Après la construction de la dissuasion nucléaire par le général de Gaulle, un des fondamentaux de la Ve République, la guerre du Golfe marque une mutation de la politique de défense de la France. Trente ans après, le cycle de réformes s’achève, obligeant à envisager une nouvelle phase pour le projet stratégique national.
La mère de toutes les réformes : la guerre du Golfe et la politique de défense française
The Mother of all Reforms: the Gulf War and French Defence Policy
Following General de Gaulle’s creation of the nuclear deterrent, a founding principle of the Fifth Republic, the Gulf War marked a change in French defence policy. Thirty years later, the cycle of reform has been completed and it is time to envisage a new phase of the national strategic plan.

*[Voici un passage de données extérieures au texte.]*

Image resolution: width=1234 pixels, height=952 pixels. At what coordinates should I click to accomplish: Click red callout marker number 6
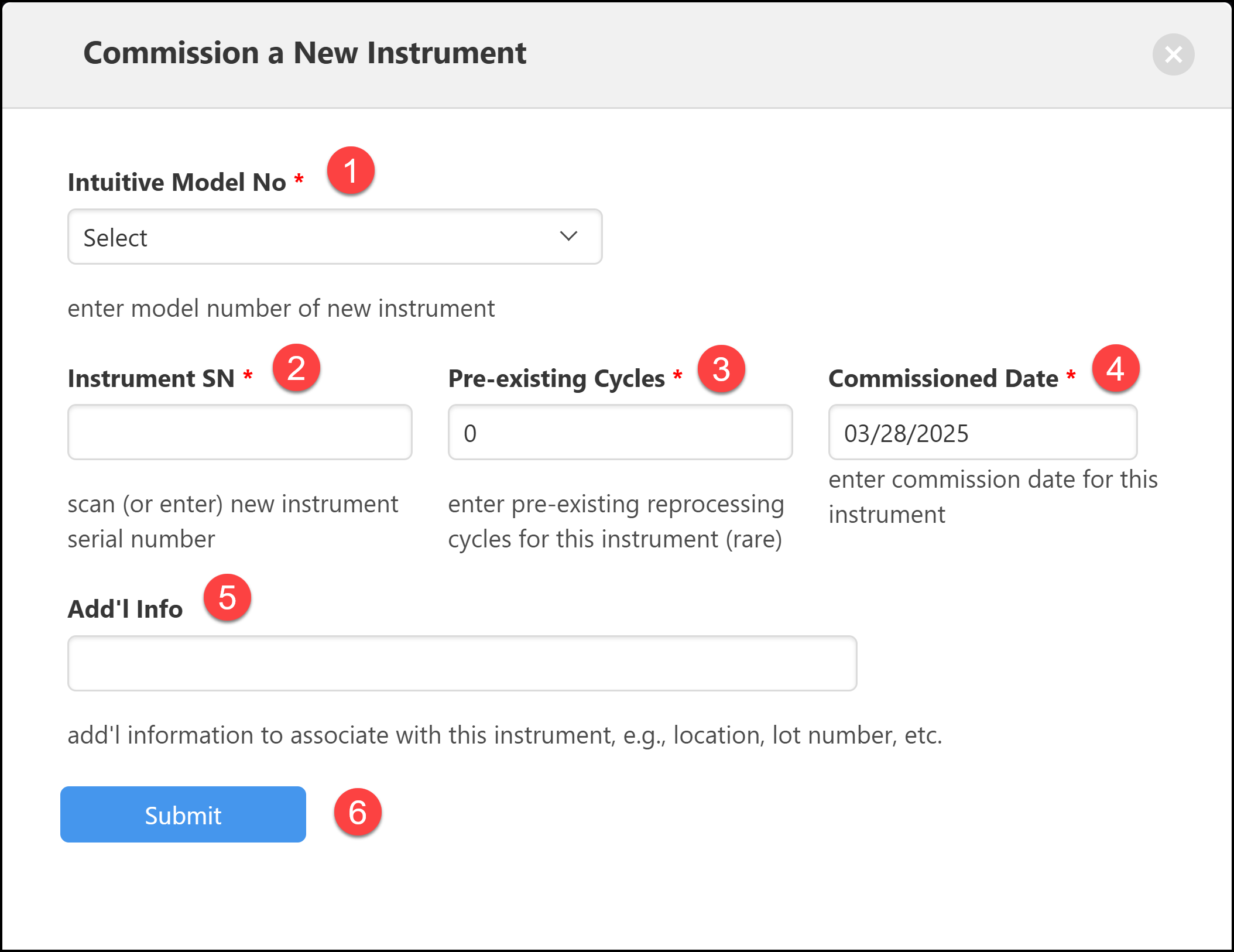(358, 813)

La guerre du Golfe a eu un impact majeur sur la défense française. En légère avance de phase sur la fin officielle de la guerre froide, ce conflit est emblématique d’une ère stratégique nouvelle. Il oblige à une révision en profondeur de la politique militaire de la France marquée par trente ans de continuité dans la mise en œuvre des principes arrêtés par le général de Gaulle au début des années 1960. Sous la Ve République, un deuxième cycle de réformes s’engage pour les armées françaises qui entraîne d’importantes révisions doctrinales, des changements majeurs d’organisation et une complète remise à plat de l’outil militaire.
Pour les États-Unis, comme l’a montré avec perspicacité à l’époque Alain Joxe (1), la guerre du Golfe a été un terrain d’expérimentation de leur nouvelle doctrine stratégique et un test de leurs capacités technologiques, ainsi que de leurs moyens militaires. Au sortir de la guerre froide, elle apporte la démonstration de leur absolue supériorité militaire. Pour la France, ce conflit provoque un bouleversement de sa politique de défense en remettant en question nombre des principes sur lesquels celle-ci était établie. L’expérimentation de nos capacités opérationnelles n’a toutefois pas été recherchée, mais subie. Le choc en retour n’en a été que plus violent. Non seulement, à l’occasion de ce conflit, les responsables politiques et militaires prennent conscience du basculement dans une « nouvelle réalité » de la guerre que ce conflit annonce, comme parangon des futures interventions militaires de l’Occident, mais ils mesurent aussi l’état d’impréparation des forces et la nécessité d’un rattrapage technologique des équipements conventionnels des armées françaises.
La défense française en état de choc
La guerre du Golfe prend la France par surprise. Le président de la République François Mitterrand décide de s’opposer, au nom du droit international, à l’annexion du Koweït par l’Irak et d’engager nos armées dans une coalition pour rétablir la souveraineté de ce pays à partir d’un jugement qui, pour intuitif qu’il ait été au départ, n’en est pas moins solidement fondé : le monde est en train de changer. La nouvelle donne stratégique devrait permettre de mieux équilibrer les rapports de force entre les États par la mise en œuvre des principes de la Charte des Nations unies, notamment en matière de sécurité collective. Pour être partie prenante de la définition d’un nouvel ordre international mieux régulé et de sa gouvernance future, la France, membre permanent du Conseil de sécurité de l’ONU, ne peut pas rester l’arme au pied. Elle participera donc à l’intervention militaire autorisée par l’ONU pour libérer le Koweït.